- Born: September 6, 1938 Upper Manhattan, New York, U.S.
- Died: October 31, 2020 (aged 82) Arlington County, Virginia, U.S.
- Education: Barnard College University of Madrid New York University School of Law
- Title: Assistant United States Attorney for the Southern District of New York
- Term: 1971–1974

= Barbara Ann Rowan =

American attorney (1938–2020)

Barbara Ann Rowan (September 6, 1938 – October 31, 2020) was an American attorney. She was the first Black woman to be a prosecutor in the office of the United States Attorney for the Southern District of New York.

==Early life and education==
Barbara Ann Rowan was born on September 6, 1938, in Upper Manhattan, New York. An only child, her parents Norman B. Rowan and Clara (Obey) Rowan worked together in Norman's accountant practice. Clara was from Philadelphia while Norman had immigrated to the US from Jamaica, becoming a citizen and raising Barbara in a West Indian community in Harlem. Extended family members included two lawyers and a judge.

# [What you will do]
In the biography of Barbara Ann Rowan above, from which country had her father, Norman B. Rowan, immigrated to the US?

Dataset records:
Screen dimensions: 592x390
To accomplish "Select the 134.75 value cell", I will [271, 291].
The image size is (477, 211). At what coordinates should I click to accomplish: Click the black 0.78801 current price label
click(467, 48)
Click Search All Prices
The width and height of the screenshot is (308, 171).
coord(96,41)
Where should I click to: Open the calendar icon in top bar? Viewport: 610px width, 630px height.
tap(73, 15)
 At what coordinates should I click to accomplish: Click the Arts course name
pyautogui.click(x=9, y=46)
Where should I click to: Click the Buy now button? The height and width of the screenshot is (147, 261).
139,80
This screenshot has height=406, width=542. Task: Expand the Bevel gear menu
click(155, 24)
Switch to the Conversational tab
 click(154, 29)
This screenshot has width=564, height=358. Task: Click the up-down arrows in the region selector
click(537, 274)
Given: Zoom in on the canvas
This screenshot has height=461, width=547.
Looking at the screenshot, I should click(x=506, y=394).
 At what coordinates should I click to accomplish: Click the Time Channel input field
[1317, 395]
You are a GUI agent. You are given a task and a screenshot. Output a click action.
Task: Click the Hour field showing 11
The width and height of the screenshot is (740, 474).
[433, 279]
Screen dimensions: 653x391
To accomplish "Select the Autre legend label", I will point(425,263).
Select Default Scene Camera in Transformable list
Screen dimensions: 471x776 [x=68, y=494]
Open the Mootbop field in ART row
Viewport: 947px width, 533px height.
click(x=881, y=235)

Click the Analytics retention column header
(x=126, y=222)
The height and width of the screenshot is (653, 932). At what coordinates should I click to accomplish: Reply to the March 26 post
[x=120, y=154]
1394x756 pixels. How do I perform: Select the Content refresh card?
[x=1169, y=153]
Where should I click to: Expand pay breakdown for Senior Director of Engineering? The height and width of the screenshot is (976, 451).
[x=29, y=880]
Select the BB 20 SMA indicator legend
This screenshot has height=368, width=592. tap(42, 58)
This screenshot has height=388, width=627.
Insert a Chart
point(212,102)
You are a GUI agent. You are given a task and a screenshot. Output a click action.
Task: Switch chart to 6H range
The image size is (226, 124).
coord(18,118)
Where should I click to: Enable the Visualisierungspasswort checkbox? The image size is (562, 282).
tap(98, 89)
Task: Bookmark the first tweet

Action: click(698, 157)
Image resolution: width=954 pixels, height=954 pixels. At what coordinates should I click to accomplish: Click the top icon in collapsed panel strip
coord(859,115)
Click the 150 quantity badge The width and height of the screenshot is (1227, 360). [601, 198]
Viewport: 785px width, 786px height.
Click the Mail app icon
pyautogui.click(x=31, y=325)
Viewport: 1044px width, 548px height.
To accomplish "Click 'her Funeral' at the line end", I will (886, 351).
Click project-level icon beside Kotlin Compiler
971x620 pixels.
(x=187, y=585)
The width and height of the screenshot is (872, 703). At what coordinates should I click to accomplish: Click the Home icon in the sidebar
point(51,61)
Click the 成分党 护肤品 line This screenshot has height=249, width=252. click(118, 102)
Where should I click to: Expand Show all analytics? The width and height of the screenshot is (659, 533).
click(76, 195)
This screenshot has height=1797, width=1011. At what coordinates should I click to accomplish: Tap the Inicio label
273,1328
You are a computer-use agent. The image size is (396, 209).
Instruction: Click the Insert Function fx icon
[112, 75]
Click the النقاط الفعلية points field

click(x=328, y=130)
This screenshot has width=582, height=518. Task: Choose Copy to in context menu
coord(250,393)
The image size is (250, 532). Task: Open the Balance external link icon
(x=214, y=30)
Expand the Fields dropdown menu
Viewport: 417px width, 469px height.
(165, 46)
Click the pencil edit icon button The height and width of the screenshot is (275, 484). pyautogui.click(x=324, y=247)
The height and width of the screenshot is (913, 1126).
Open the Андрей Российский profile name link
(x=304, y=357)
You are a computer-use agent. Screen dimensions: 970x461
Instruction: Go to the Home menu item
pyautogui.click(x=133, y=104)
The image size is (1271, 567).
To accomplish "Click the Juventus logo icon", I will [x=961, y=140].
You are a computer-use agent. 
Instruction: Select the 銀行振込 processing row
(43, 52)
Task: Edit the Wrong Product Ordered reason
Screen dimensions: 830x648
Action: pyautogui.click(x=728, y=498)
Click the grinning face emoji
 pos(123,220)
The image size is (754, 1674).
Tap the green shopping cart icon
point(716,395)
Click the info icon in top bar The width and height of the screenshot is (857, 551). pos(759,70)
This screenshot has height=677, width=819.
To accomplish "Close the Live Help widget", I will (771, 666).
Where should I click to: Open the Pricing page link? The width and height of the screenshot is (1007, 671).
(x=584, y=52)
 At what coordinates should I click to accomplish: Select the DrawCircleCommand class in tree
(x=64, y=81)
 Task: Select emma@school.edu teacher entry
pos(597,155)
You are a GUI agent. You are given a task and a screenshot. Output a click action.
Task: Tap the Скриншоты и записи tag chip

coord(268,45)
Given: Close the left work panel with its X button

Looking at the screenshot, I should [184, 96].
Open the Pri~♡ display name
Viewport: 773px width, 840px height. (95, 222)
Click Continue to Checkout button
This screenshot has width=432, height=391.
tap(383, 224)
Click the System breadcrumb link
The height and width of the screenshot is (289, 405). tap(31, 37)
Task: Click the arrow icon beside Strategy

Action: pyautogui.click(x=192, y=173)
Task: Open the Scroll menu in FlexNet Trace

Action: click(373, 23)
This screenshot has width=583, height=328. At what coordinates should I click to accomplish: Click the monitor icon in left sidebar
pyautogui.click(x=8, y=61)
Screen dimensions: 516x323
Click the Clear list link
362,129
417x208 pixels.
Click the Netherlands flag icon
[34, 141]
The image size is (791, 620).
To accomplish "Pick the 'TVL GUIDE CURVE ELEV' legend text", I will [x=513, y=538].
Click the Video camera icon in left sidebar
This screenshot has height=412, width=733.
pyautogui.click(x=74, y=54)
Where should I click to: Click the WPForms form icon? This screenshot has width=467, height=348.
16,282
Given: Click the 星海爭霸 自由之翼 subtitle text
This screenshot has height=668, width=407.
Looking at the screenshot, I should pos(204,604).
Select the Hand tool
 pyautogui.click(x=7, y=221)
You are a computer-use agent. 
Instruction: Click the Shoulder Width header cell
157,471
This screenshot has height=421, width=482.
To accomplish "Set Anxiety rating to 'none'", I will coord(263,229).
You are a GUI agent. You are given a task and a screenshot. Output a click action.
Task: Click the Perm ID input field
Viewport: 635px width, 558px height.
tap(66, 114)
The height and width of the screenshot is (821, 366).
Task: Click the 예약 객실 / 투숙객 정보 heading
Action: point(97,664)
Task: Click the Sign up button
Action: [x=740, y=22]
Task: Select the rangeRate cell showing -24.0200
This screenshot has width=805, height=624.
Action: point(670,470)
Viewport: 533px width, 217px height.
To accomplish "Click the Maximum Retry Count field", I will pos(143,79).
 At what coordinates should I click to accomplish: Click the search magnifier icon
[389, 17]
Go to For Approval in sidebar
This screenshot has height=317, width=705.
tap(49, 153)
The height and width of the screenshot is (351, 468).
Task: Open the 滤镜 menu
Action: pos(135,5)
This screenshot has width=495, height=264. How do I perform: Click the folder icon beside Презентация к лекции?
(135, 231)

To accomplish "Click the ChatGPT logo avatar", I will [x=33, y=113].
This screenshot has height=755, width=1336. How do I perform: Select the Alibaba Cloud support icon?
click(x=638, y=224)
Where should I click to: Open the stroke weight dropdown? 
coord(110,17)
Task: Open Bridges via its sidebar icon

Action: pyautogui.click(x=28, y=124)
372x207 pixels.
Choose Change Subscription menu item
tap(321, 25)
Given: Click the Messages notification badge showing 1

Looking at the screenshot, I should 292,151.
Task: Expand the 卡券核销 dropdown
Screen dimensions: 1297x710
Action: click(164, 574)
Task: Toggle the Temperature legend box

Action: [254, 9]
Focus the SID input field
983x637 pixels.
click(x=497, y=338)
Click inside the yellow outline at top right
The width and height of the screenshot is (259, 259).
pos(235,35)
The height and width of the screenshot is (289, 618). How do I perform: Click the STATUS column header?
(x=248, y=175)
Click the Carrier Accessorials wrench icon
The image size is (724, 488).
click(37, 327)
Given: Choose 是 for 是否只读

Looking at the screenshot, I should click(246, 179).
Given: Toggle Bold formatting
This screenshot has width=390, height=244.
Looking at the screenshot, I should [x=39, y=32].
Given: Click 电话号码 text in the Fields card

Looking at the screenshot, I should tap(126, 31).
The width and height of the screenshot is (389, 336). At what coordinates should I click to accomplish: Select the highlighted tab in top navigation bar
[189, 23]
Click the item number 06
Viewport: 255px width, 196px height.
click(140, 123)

# [Exercise response]
Jamaica